Il dossier Banca Generali riapre le vecchie ferite nel consiglio di Trieste

Dopo gli strappi sulla governance i soci guidati da Caltagirone chiedono di contare

Il dossier Banca Generali riapre le vecchie ferite nel consiglio di Trieste

L'ipotesi di una cessione di Banca Generali a Mediobanca ha scosso i mercati e il cuore pulsante della finanza italiana. Già, perché in ballo c'è molto di più di una semplice operazione di M&A. Ma l'assetto di controllo di uno dei più rilevanti polmoni finanziari italiani: Generali.

Secondo Bloomberg, infatti, Generali starebbe pensando di cedere a Mediobanca la sua partecipazione per incassare quanto necessario ad acquisire l'asset manager statunitense Guggenheim.

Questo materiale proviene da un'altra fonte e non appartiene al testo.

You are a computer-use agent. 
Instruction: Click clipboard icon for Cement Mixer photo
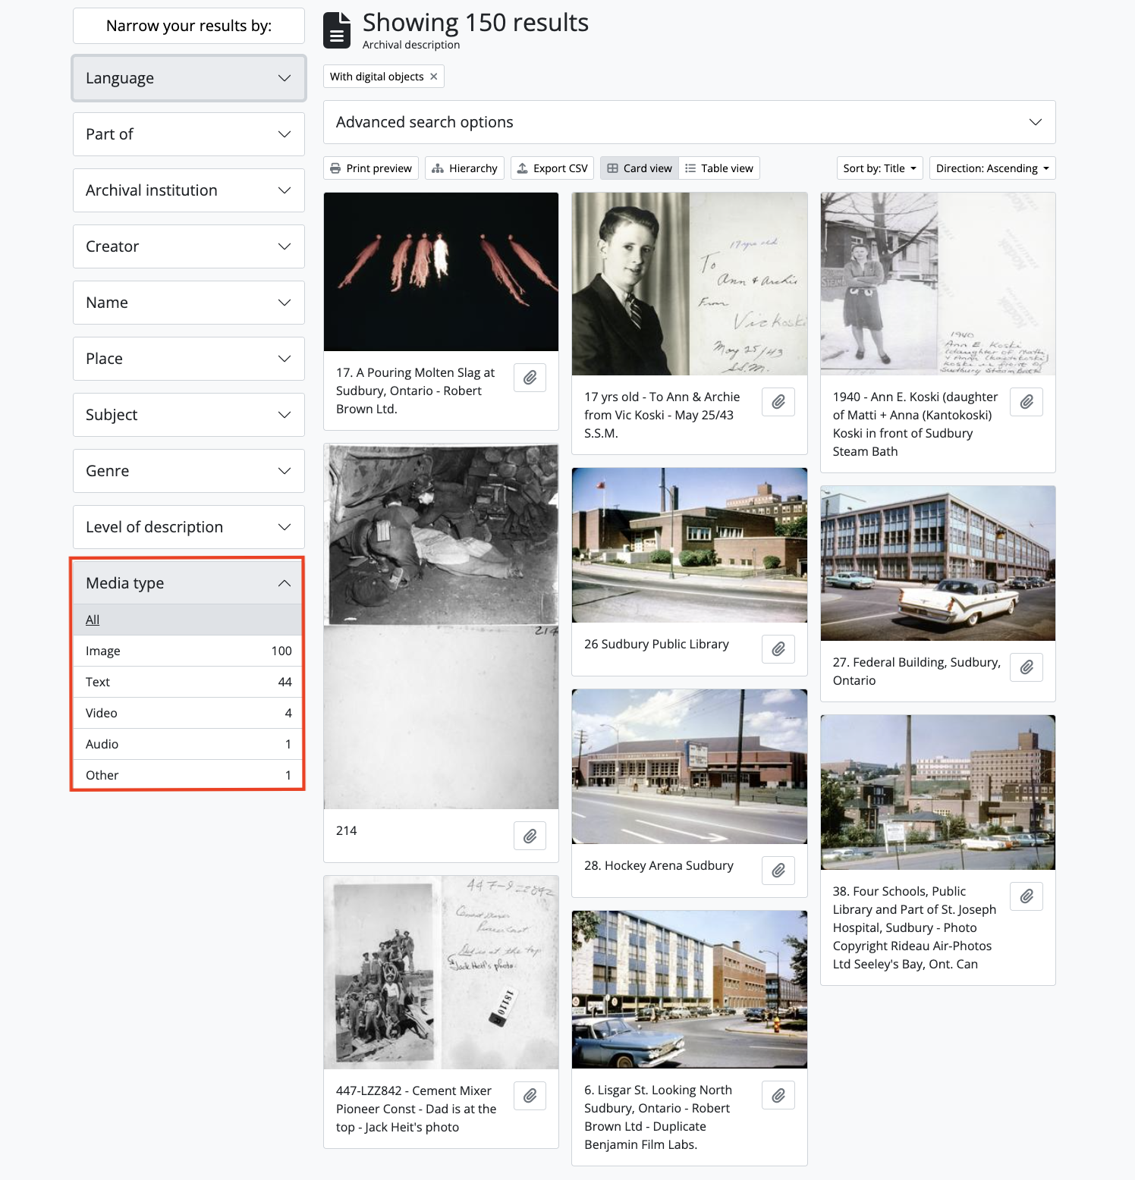click(x=530, y=1096)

Per il momento si tratta solo di rumor, ma la cosa tiene banco nelle sale operative e domani se ne parlerà anche all'incontro del patto di consultazione di Mediobanca che si riunisce in vista dell'assemblea del prossimo 28 ottobre. Piazzetta Cuccia, però, da tempo cerca un'acquisizione importante nel risparmio gestito. Ed è un'indiscrezione che ha anche uno strano tempismo, dal momento che in Italia si sta formando un nuovo governo e potrebbe essere vista come un ballon d'essai.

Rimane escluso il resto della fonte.